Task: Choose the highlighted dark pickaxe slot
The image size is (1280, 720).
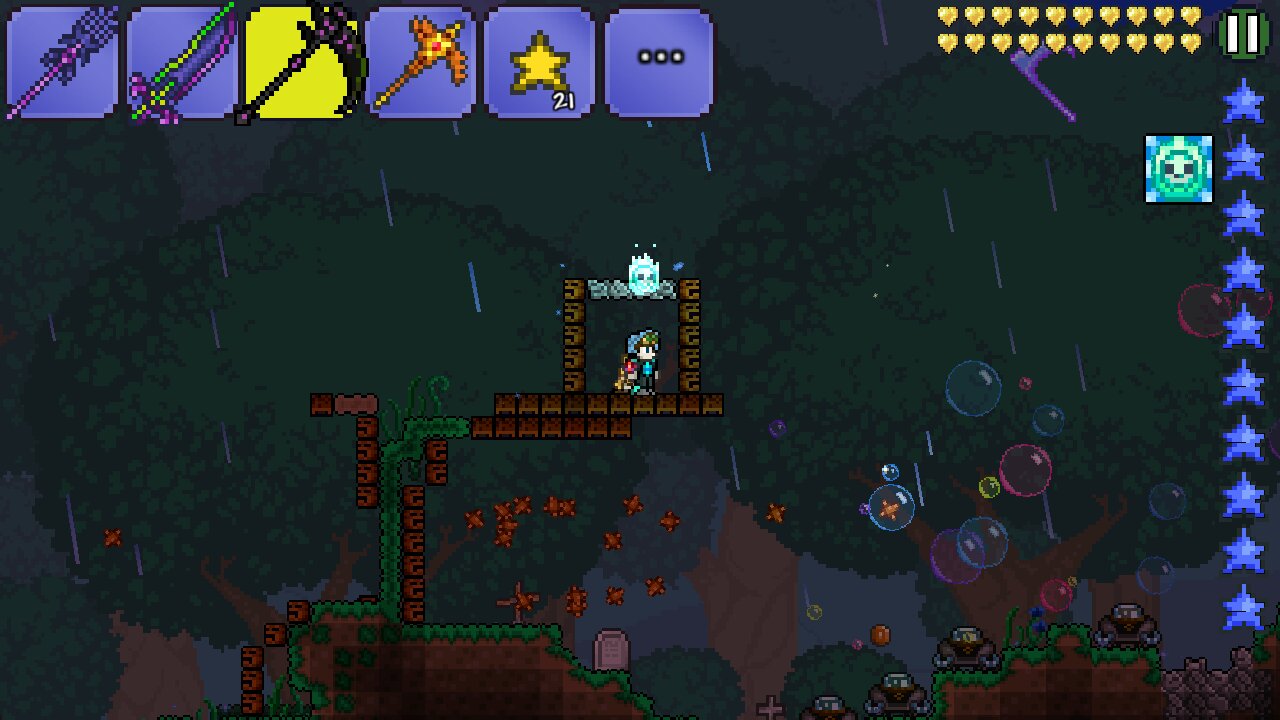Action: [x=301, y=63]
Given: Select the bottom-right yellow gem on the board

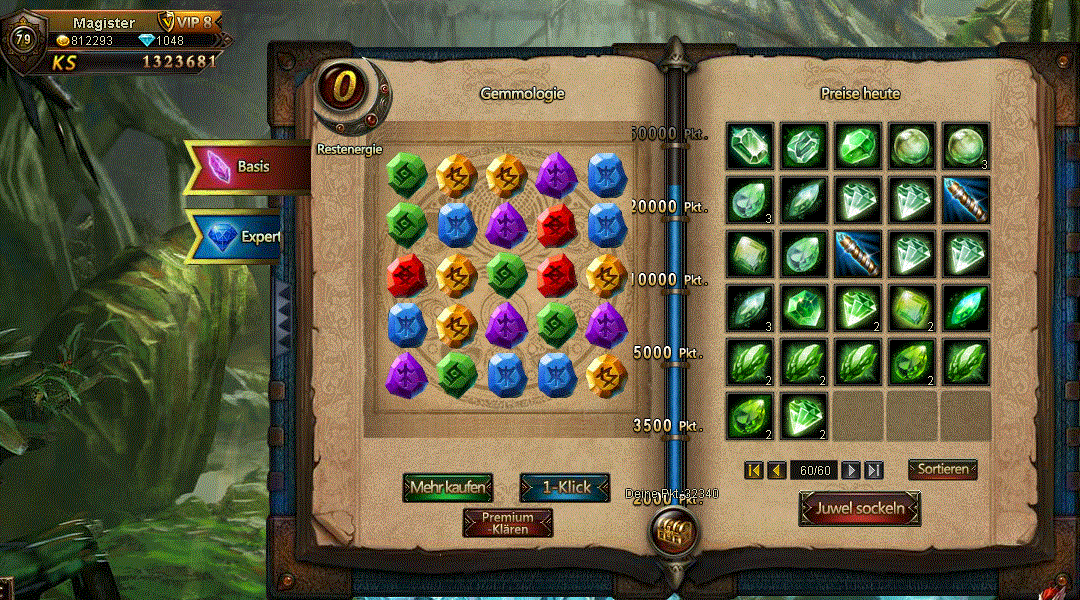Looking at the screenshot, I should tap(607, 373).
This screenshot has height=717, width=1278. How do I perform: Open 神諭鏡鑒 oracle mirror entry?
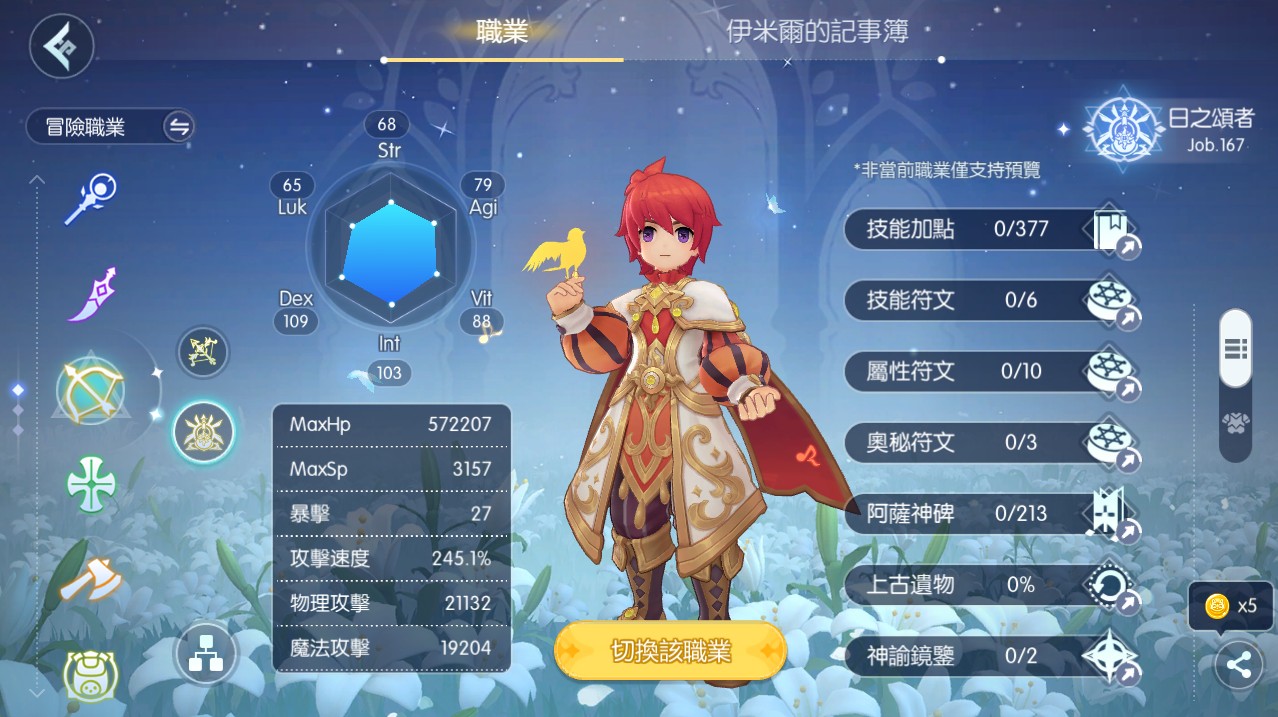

### OBJECTIVE
Give the text of the items above as a JSON list of strings, one string per line, with blank lines left out. Leave the pictures out of the answer.

### PROBLEM SOLUTION
[
  "Task: Choose the highlighted dark pickaxe slot",
  "The image size is (1280, 720).",
  "Action: [x=301, y=63]",
  "Given: Select the bottom-right yellow gem on the board",
  "Looking at the screenshot, I should tap(607, 373).",
  "This screenshot has height=717, width=1278. How do I perform: Open 神諭鏡鑒 oracle mirror entry?"
]